問題は、非常用電源、正しくは非常用電源用の燃料の確保、ということになろう。
重油か軽油かLPか、あるいはそれ以外か。それらの選択はその道のプロに任せるとして、
問題は、南海トラフ地震のような大規模災害時には補充が出来ない、ということ。
石油精製施設の被害とLNG陸揚げ施設の被害は、当然覚悟しておくべきこととなる。
個別施設の地震・津波リスクについては手元にないが、業界はしっかり考えていてくれているのだろうか。
さらに、それらを分配するタンクローリー等の輸送車両の数の確保も厳しくなる。
加えて、道路交通網の被害もしっかり織り込んでおかなくてはならない。

商業電力がまともに発電を続けていてくれる保証があるならば、そんなに心配しなくて済む。

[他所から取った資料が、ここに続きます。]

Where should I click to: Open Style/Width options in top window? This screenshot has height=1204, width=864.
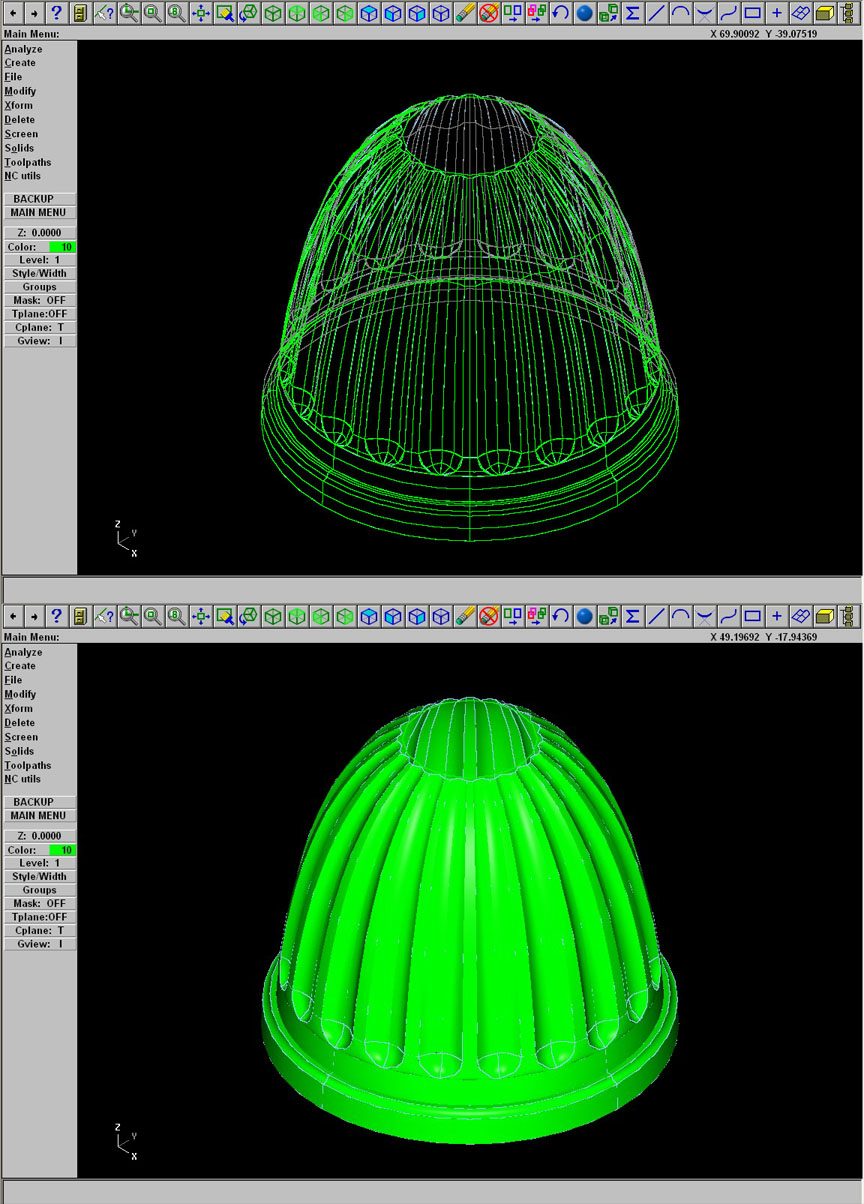pyautogui.click(x=40, y=273)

だが、伊勢湾岸の埋め立て地に集中する中部電力の火力発電所は、
地震の揺れと液状化、津波被害のトリプルパンチに見舞われても、
しっかり機能し続けてくれるのだろうか。

特に液状化によりタービンと発電機の水平安定性が失われるのでは、との懸念について、
誰一人、正面から答えてくれる人がいない。これが怖い。
計画停電ではない、計画給電を、本気で覚悟しなくてはならないのではないか、と思うのだが、
それをカバーし得るだけの自家発の燃料の継続補給が可能な状況とは、どうしても思えない。
となれば……。
不安定さは覚悟の上で、太陽光発電や風力発電を大胆に盛り込み、
かつ、月単位での燃料貯蔵と相まってのコジェネによる発電(&熱源確保)を加えるのだろうか。
そうそう、もちろん自家発の設置場所は上層階になるし、当然空冷式にするのだろうが、
重量物を上層階に設置するためには、建屋そのものを堅牢にしなくてはならず、
当然建築費は増加してしまうだろうなぁ……。
(まぁ、医療機関の場合は、建築費よりもMEの費用が大きくなるのが常と聞く。